Embedding model drift — the underlying model has been updated or replaced. Vectors generated by the new model live in a different space than the old vectors. Comparing them gives noise.

Both are real. Both need monitoring. Index drift is the slower, sneakier one — model drift you usually know about (you deployed it).

The signals we monitor #

Five things we now track:

Top-1 retrieval score distribution. For every live query, we record the cosine similarity of the top retrieved chunk. We track this distribution daily — mean, p50, p25, p10.

A healthy index has retrieval scores clustered above a threshold (for bge-large, top-1 above ~0.65 is "we have a good match"). If the distribution shifts left over time — more queries returning matches below 0.65 — the index is getting worse for the live workload.

This is the leading indicator. Caught the quality regression in our case.

Distance between query and top-k spread. When you retrieve top-5 chunks, healthy retrieval has a clear winner (top-1 much higher than top-5). Drift shows up as a flatter distribution — top-5 is close to top-1, meaning the model isn't confident about which chunk best matches. We track score[0] - score[4] per query.

Citation rate. When the RAG-generated answer cites the retrieved chunks, what fraction of generated answers cite at least one chunk? A healthy system is around 90-95%. Drops here mean the LLM isn't finding usable context in the retrieved chunks (often because the chunks aren't relevant).

Refusal rate. What fraction of answers are "I don't have that information in the documentation"? Should be stable; a rising refusal rate often means the index doesn't cover what users are asking now.
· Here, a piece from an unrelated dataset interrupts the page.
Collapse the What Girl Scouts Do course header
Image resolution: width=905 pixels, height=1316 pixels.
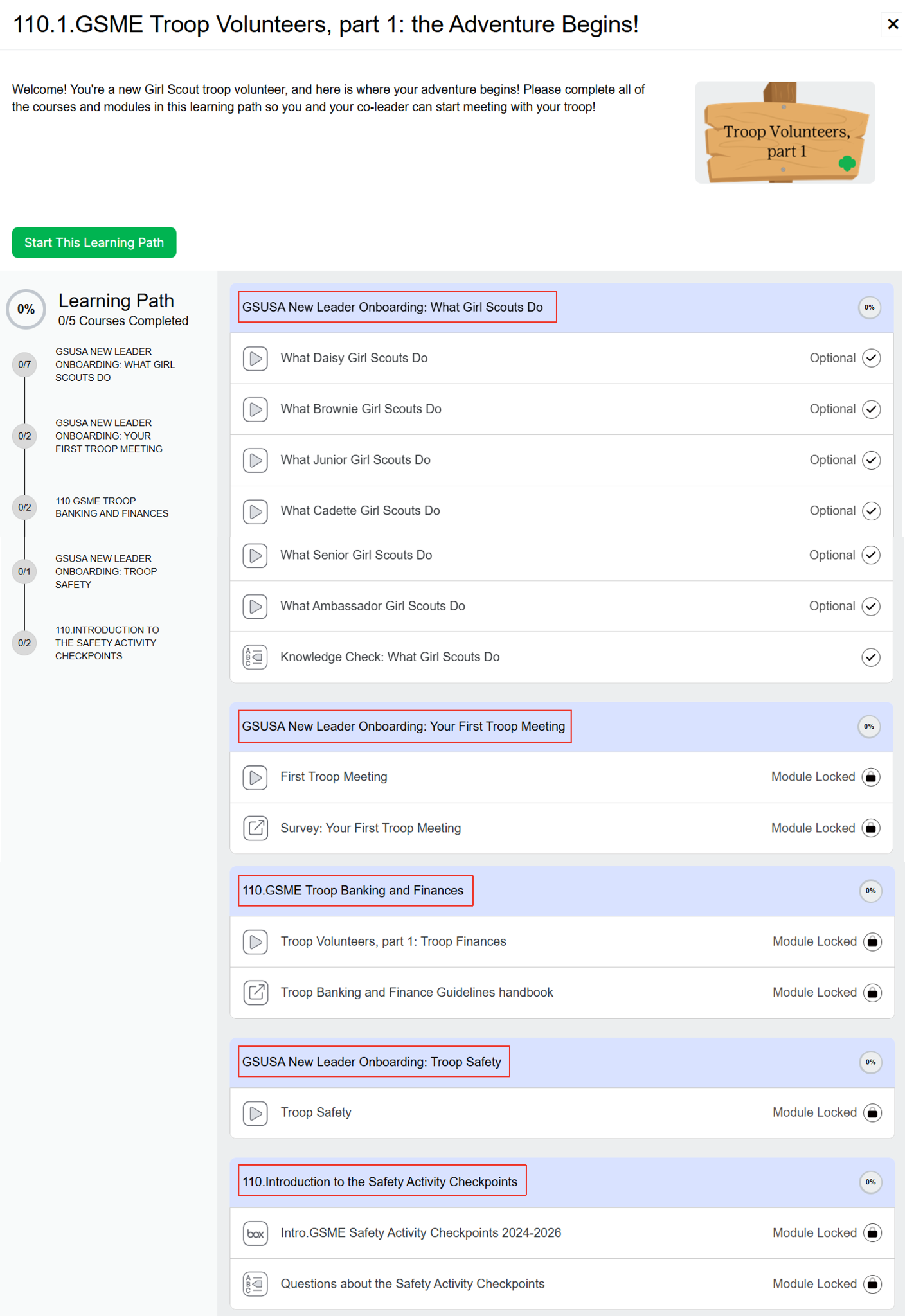pyautogui.click(x=562, y=308)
User feedback signals. Thumbs-down rate on responses, follow-up reformulation rate (user asks the same thing differently because the first response was bad). Lagging signal, but reliable.

We chart all five on the same dashboard. Visual inspection catches drift faster than alerts on individual metrics; one number moving in isolation might be noise, but three of five moving together is signal.

What the regression looked like #

The specific incident: Top-1 retrieval scores had been drifting downward for ~6 weeks. Mean had dropped from 0.71 to 0.62. Nobody noticed because:

Per-query latency was unchanged (faster, even, because lower-scored matches happen earlier in the index)
Citation rate hadn't moved much (the LLM was still citing chunks, just bad ones)
User thumbs-down rate had crept up ~2 percentage points — visible but not yet flagged

What had changed: a new feature had launched 8 weeks earlier; users were asking questions about it; the docs hadn't been updated to reflect the launch. Existing chunks were the closest match for new queries but weren't actually relevant.

Fix: identify the queries that had low top-1 scores, group them by topic, write or improve the docs for those topics, re-embed.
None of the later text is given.